## GOAL
Rewrite everything from the line containing "You are a GUI" down to the line containing "point(493,213)", changing "click action" to "tap action" and keeping all else the same. Return only those rows, without the pictures.

## ENTRIES SHOWN
# # # # # # #

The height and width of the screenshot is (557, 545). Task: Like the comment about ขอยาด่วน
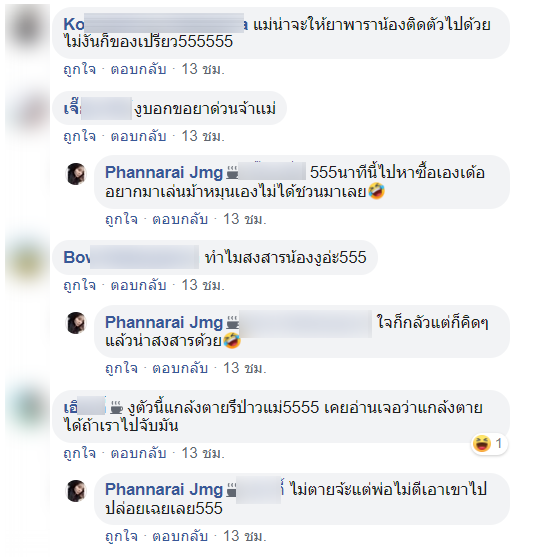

# # # # # # #

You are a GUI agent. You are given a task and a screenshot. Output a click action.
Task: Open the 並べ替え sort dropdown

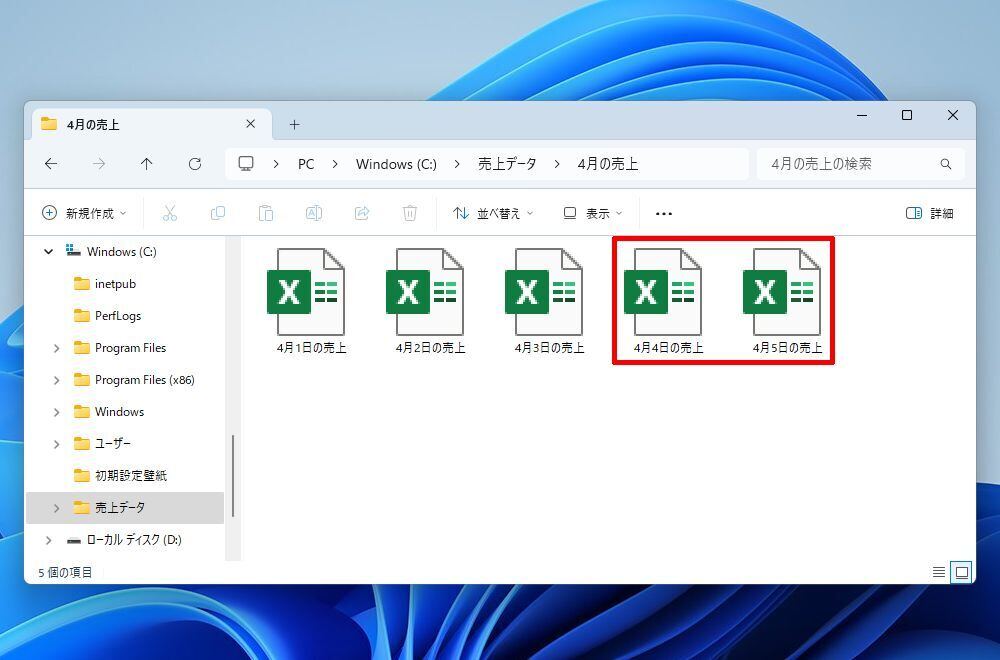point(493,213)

# # # # # # #

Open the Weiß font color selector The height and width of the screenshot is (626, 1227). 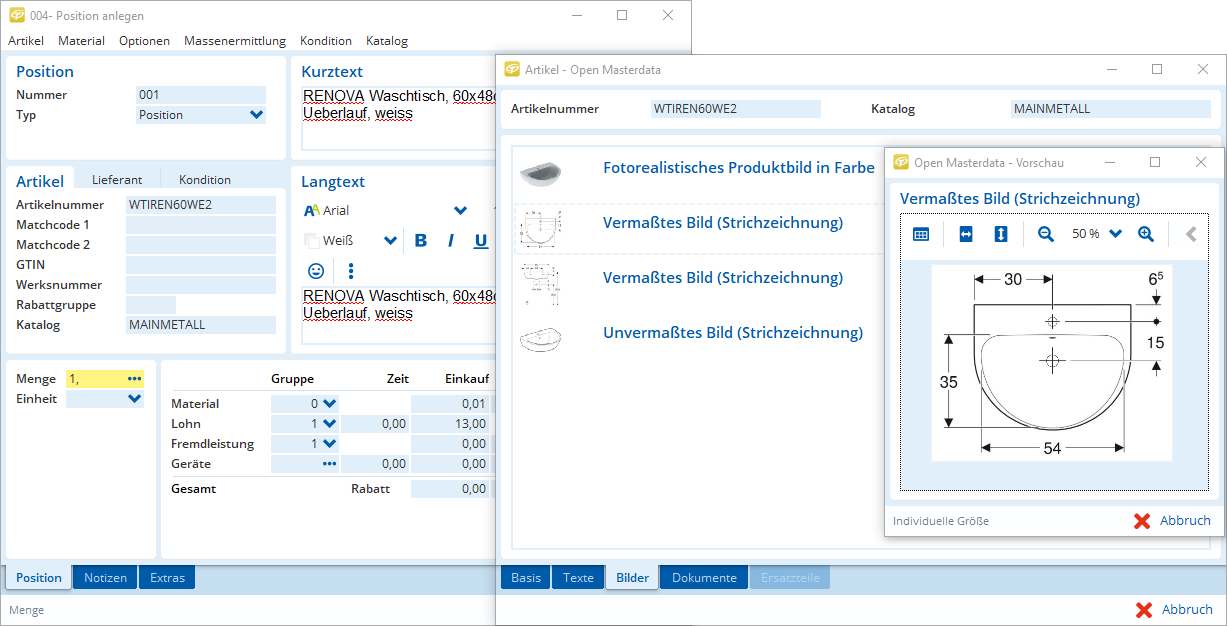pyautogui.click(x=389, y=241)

# # # # # # #

## WRITTEN RESPONSE
You are a GUI agent. You are given a task and a screenshot. Output a tap action.
Task: Open the 並べ替え sort dropdown

point(493,213)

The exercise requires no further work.